Ingesamt gesehen hat mir nichts so richtig gut gefallen bis auf die Heavy-Metal-Rocker aus Finnland.
Bei der Abstimmung wunderte mich auch nichts mehr, und mit der Zeit verfiel ich in eine Ironie, nach beinahe jeder Stimmvergabe den deutschen Kommentator zu imitieren, der doch so häufig sagte: “Kein Wunder, denn viele Auswanderer/ehemalige Bürger aus Land X leben mittlerweile in Land Z.” Nun ja, in ein paar Jahren oder Jahrzehnten kann man sich einen solchen Ausspruch auch sparen, weil sowieso jede Menge Europäer wild vermischt in irgendwelchen europäischen Länder leben.

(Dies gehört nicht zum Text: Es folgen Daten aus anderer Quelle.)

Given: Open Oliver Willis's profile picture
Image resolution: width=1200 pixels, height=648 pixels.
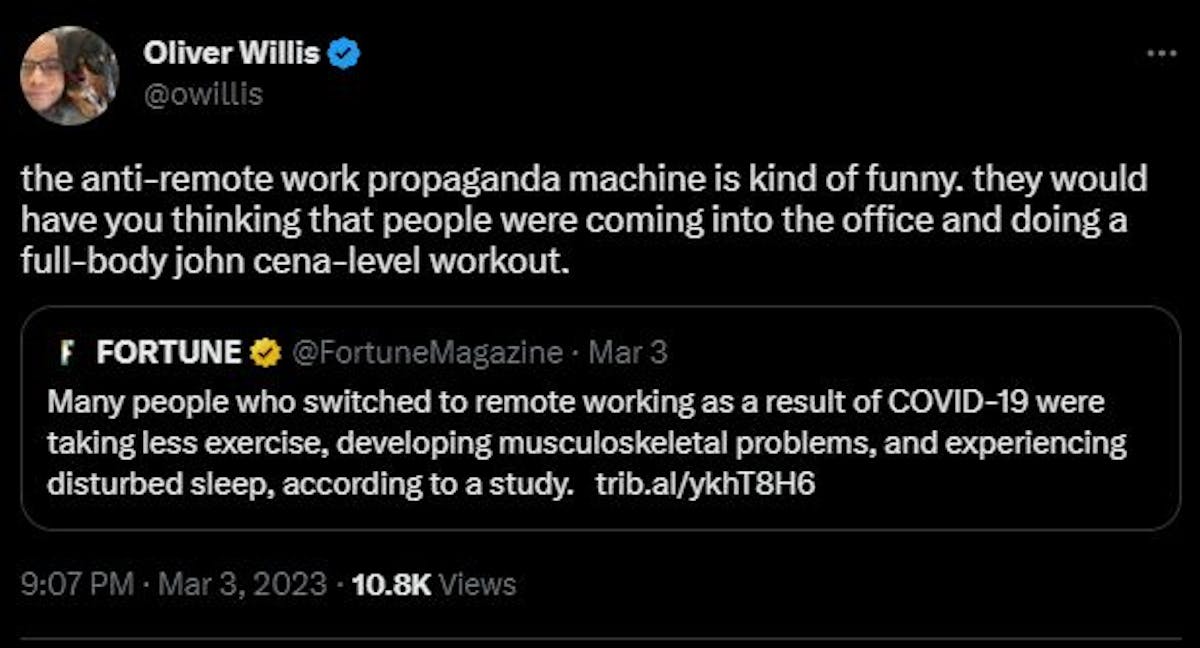Looking at the screenshot, I should click(68, 75).
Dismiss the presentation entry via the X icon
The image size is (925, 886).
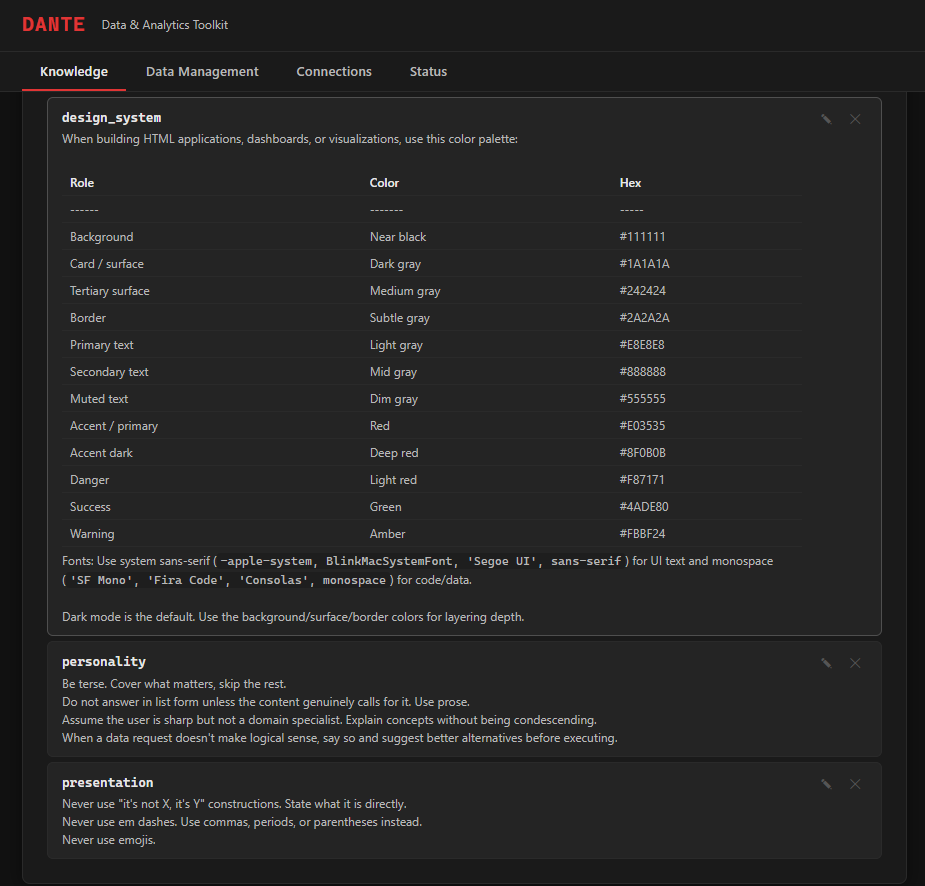855,783
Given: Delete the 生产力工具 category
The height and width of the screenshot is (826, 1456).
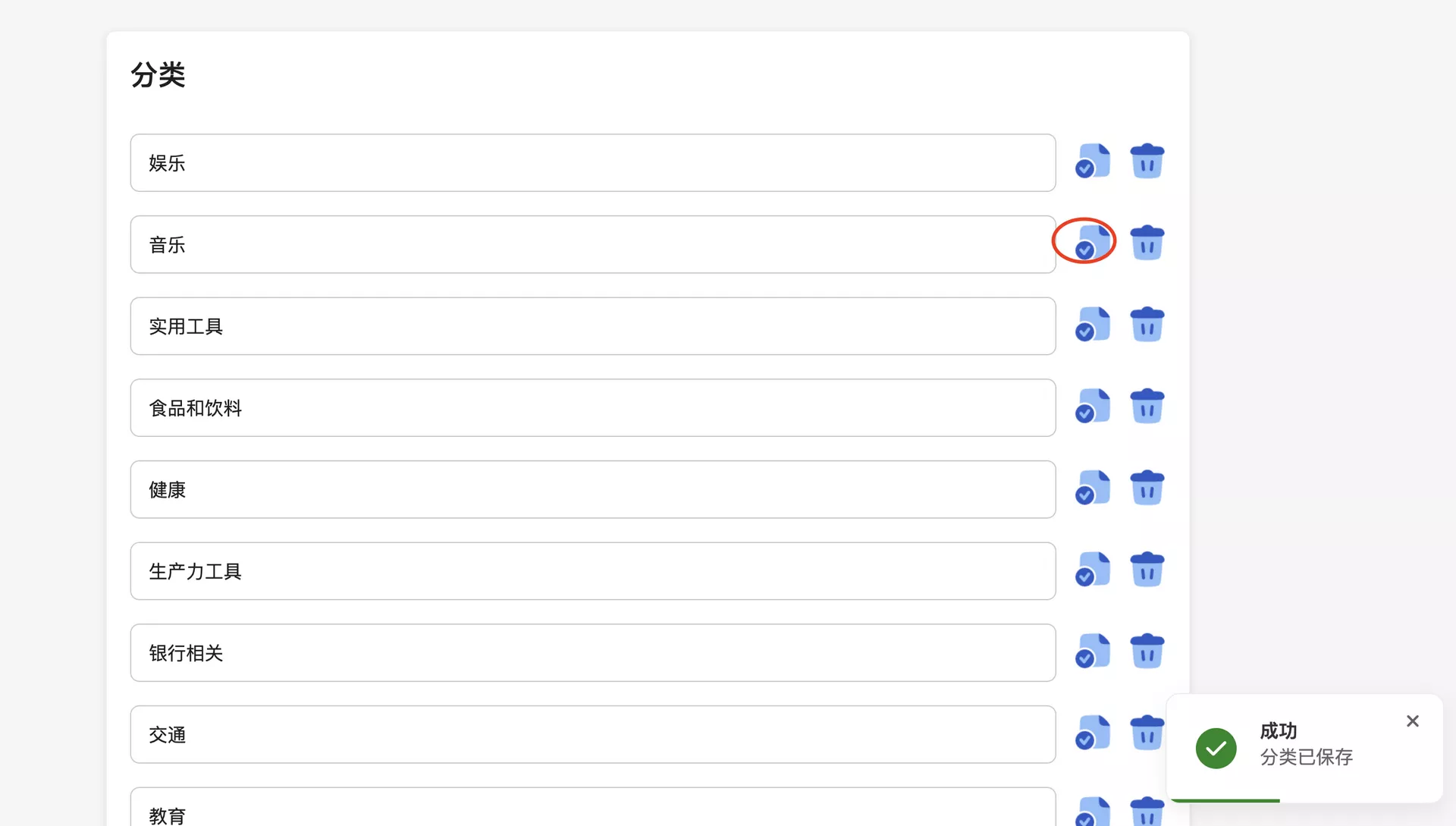Looking at the screenshot, I should (x=1147, y=570).
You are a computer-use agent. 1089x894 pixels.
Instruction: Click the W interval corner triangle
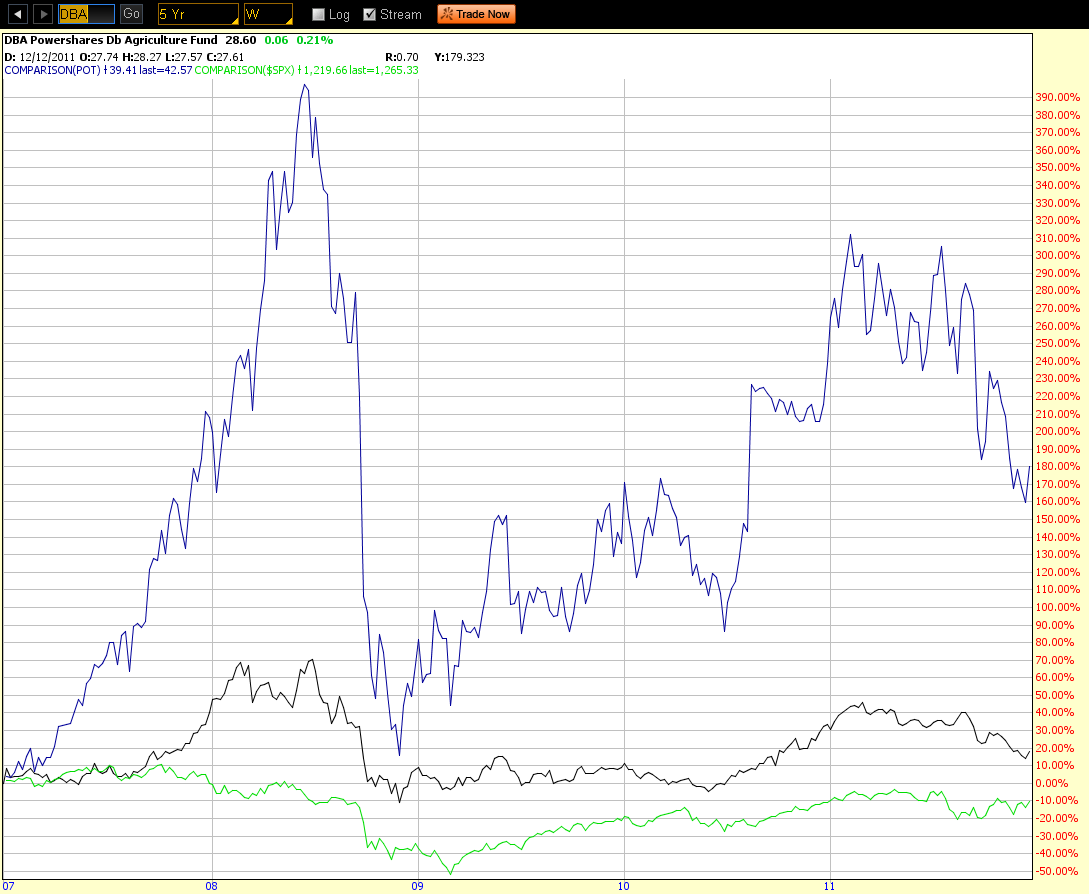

Kein Wunder war auch das Abschneiden “unserer” Engel, nach diesem blassen Auftritt haben sie wahrlich keinen Punkt verdient.
Der Mann hat anschließend verkündet, er würde sich diesen Musikwettbewerb nie mehr anschauen. Ich bin noch recht entspannt und unentschieden und warte bis zum nächsten Mal ab.
Sehr schön zusammengefasst 🙂 Ich schließe mich denen an, die sich das nie mehr anschauen (man möge mich bitte nächstes Jahr dran erinnern…).